3. International Volunteering, Development and Diaspora (Ref: SS3)
Principal Supervisor: Dr Matt Baillie Smith. The growing popularity of
international volunteering has been accompanied by a shifting relationship
to development and the inclusion of an expanding range of social groups.
Developed in partnership with the world's leading international development
agency working through volunteering, Voluntary Service Overseas (VSO), and
Professor Nina Laurie (Newcastle University), the aim of this studentship is
to investigate international volunteering amongst diasporic communities in
the global North. This will particularly involve mapping patterns of
engagement amongst diasporic communities, exploring the impacts of the
volunteering in the global South, as well as in communities in the global
North, and analysing the types of connections such volunteering produces.
The project will consider what is distinctive about international
volunteering amongst diasporic communities, and what lessons can be drawn
for understanding and conceptualising international volunteering and
development more broadly.

4. The Processes of Prisoners' Affective Experience of Creative and Artistic
Activities (Ref: SS4)
Principal Supervisor: Dr Charlotte Bilby. Prisons are required to look after
offenders with humanity. If we accept that an element of humanity is the
need and desire to express ourselves in, sometimes, a non-verbal and
creative manner, then we must also acknowledge that this demands the
provision of artistic and spiritual activities in the prison estate. The aim
of this project is to critically investigate the effect and processes of
taking part in an artistic or creative activity while in prison, and to
consider the impact of the affective and emotional experience on prisoner
behaviour in prison and on release.  This project will consider offenders'
narratives of participation and experience as well considering how
evaluative research tools might be developed by organisations running these
interventions.

5. Volunteers as Volunteer Managers (Ref: SS5)
Principal Supervisor: Professor Irene Hardill. The focus of this proposed
PhD is those individuals in the voluntary and community sector (VCS)

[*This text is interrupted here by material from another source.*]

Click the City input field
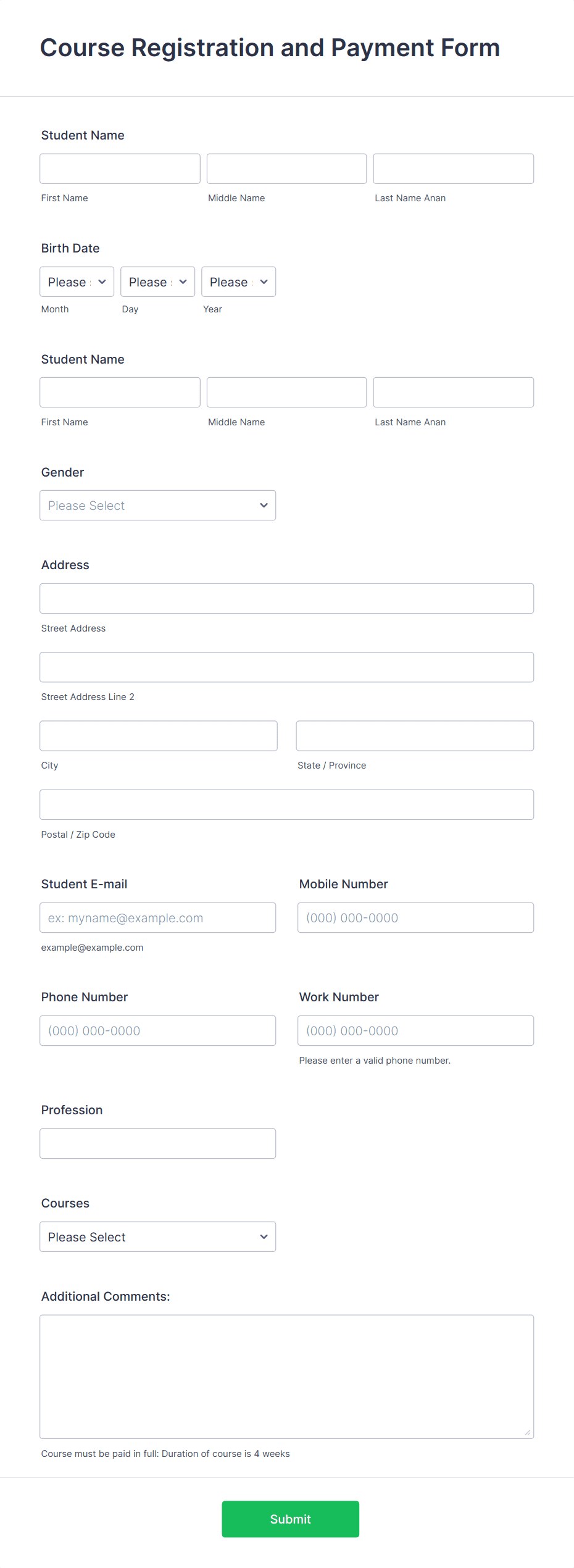This screenshot has width=574, height=1568. pos(159,736)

variously known as Volunteer Managers, Volunteers Co-ordinator, and
Volunteers Organisers. Volunteer Managers sit at the interface between
volunteers, organisations that involve volunteers and policies that promote
unpaid voluntary work, including the Big Society.  Volunteer managers
themselves are seeking voice and recognition, via the Association of
Volunteer Managers. The overarching aim is to advance empirical and
conceptual understanding of the work of volunteer managers; using
qualitative methods to map their journeys and feminist heuristics to
understand the meanings and configurations of paid and unpaid work. The
research will also examine the process by which organisations come to the
decision to have volunteers as volunteer managers.